REQUIRED ACTION
For the data below, give again exactly the lines from the one containing "Toggle the directory tree view button" through the one containing "You are a computer-use agent. The height", both ends included, and no others.

Saved data entries

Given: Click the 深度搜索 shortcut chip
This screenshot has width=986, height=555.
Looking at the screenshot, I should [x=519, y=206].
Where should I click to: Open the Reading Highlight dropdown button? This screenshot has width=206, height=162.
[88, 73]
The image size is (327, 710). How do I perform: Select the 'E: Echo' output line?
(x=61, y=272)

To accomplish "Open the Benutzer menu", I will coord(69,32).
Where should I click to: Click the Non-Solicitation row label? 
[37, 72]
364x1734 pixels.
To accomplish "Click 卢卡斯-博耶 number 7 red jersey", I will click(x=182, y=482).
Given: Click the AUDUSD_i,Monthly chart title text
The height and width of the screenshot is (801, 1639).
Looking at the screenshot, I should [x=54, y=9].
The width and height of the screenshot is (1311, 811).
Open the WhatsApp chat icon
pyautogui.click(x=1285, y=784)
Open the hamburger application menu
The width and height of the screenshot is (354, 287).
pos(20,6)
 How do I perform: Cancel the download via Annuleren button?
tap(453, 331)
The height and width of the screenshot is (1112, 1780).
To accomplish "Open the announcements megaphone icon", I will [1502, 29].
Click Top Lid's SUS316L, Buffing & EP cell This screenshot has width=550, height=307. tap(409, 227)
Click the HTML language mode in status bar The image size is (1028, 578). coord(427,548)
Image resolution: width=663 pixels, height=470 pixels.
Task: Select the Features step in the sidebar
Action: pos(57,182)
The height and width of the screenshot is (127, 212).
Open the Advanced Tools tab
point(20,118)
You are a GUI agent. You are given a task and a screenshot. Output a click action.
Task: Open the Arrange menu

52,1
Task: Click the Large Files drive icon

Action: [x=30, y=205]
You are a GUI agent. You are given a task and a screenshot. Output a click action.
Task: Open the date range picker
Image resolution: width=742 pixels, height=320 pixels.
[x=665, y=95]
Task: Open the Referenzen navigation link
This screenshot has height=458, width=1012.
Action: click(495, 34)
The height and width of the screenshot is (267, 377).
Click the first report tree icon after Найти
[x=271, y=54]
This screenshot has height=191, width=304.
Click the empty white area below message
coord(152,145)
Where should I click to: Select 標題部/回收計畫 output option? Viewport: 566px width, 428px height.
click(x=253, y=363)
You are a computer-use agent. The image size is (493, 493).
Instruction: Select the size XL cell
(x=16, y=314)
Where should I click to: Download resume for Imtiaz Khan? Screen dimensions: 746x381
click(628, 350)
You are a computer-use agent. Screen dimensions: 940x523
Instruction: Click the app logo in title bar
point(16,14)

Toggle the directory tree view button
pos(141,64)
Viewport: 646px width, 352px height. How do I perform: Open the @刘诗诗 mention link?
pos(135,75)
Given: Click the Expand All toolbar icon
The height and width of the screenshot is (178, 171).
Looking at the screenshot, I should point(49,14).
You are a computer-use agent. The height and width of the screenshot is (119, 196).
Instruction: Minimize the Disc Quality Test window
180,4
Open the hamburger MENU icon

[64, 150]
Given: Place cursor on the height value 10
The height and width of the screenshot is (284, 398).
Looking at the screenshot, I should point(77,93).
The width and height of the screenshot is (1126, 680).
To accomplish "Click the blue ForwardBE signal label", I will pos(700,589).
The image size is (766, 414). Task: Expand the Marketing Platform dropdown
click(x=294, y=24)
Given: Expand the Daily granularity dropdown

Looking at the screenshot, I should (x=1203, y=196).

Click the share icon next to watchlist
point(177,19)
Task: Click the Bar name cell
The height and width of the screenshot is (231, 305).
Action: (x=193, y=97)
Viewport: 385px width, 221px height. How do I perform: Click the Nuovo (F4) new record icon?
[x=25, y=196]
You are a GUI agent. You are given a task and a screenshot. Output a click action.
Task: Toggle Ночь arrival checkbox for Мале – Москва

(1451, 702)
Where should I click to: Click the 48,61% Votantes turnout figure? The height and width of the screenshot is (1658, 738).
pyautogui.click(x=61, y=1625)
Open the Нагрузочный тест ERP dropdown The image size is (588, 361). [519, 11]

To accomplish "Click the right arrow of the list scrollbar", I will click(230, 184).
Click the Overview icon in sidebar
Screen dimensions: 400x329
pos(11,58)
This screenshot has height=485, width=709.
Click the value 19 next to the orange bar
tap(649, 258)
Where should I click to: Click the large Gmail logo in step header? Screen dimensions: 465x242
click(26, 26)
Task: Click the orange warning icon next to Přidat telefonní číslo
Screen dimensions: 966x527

YOUR RESPONSE
Toggle the directory tree view button
pos(141,64)
Viewport: 646px width, 352px height. How do I perform: Open the @刘诗诗 mention link?
pos(135,75)
Given: Click the Expand All toolbar icon
The height and width of the screenshot is (178, 171).
Looking at the screenshot, I should point(49,14).
You are a computer-use agent. The height and width of the screenshot is (119, 196).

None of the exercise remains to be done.